Schema error using hiveContext.createDataFrame from an RDD [scala spark 2.4]

0
votes

Trying to run: val outputDF = hiveContext.createDataFrame(myRDD, schema)

Getting this error: Caused by: java.lang.RuntimeException: scala.Tuple2 is not a valid external type for schema of struct<col1name:string,col2name:string>

myRDD.take(5).foreach(println)

[string number,[Lscala.Tuple2;@163601a5]
[1234567890,[Lscala.Tuple2;@6fa7a81c]

data of the RDD:

RDD[Row]: [string number, [(string key, string value)]]
Row(string, Array(Tuple(String, String)))

where the tuple2 contains data like this:

(string key, string value)

schema:

schema:
root
 |-- col1name: string (nullable = true)
 |-- col2name: array (nullable = true)
 |    |-- element: struct (containsNull = true)
 |    |    |-- col3name: string (nullable = true)
 |    |    |-- col4name: string (nullable = true)

StructType(
    StructField(col1name,StringType,true), 
    StructField(col2name,ArrayType(
        StructType(
            StructField(col3name,StringType,true), 
            StructField(col4name,StringType,true)
            ),
        true
        ),
    true
    )
)

This code was used to run in spark 1.6 before and didn't have problems. In spark 2.4, it appears that tuple2 doesn't count as a Struct Type? In that case, what should it be changed to?

I'm assuming the easiest solution would be to adjust the schema to suite the data.

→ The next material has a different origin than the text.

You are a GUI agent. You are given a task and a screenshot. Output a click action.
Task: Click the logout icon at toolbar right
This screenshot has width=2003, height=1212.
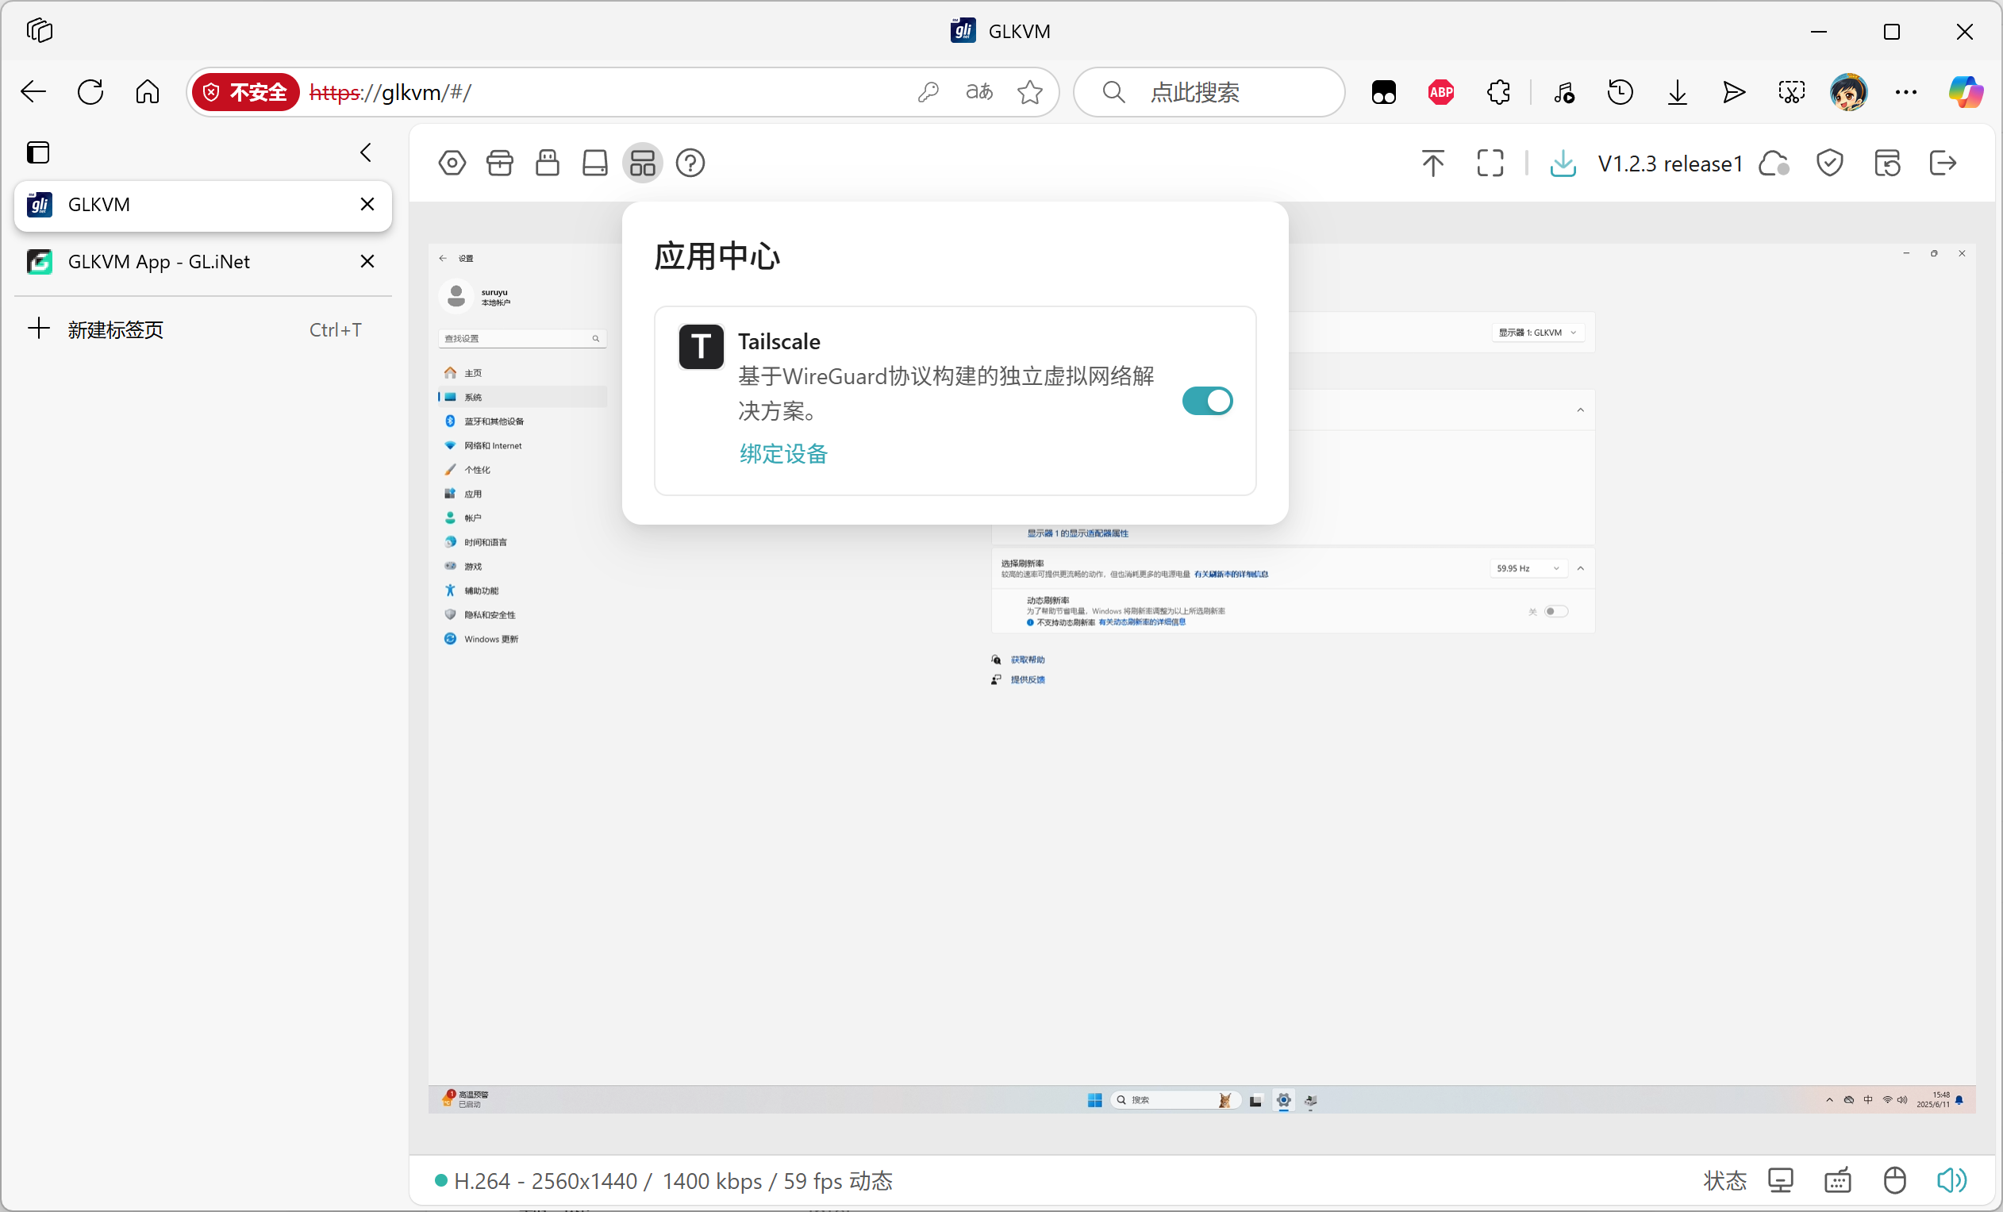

Let me know if more details are needed

1
scalaapache-spark

1 Answers

0
votes

The answer to this is changing the tuple type that contained the 2 string types to a row containing the 2 string types instead.

So for the provided schema, the incoming data structure was

Row(string, Array(Tuple(String, String)))

This was changed to

Row(string, Array(Row(String, String)))

in order to continue using the same schema.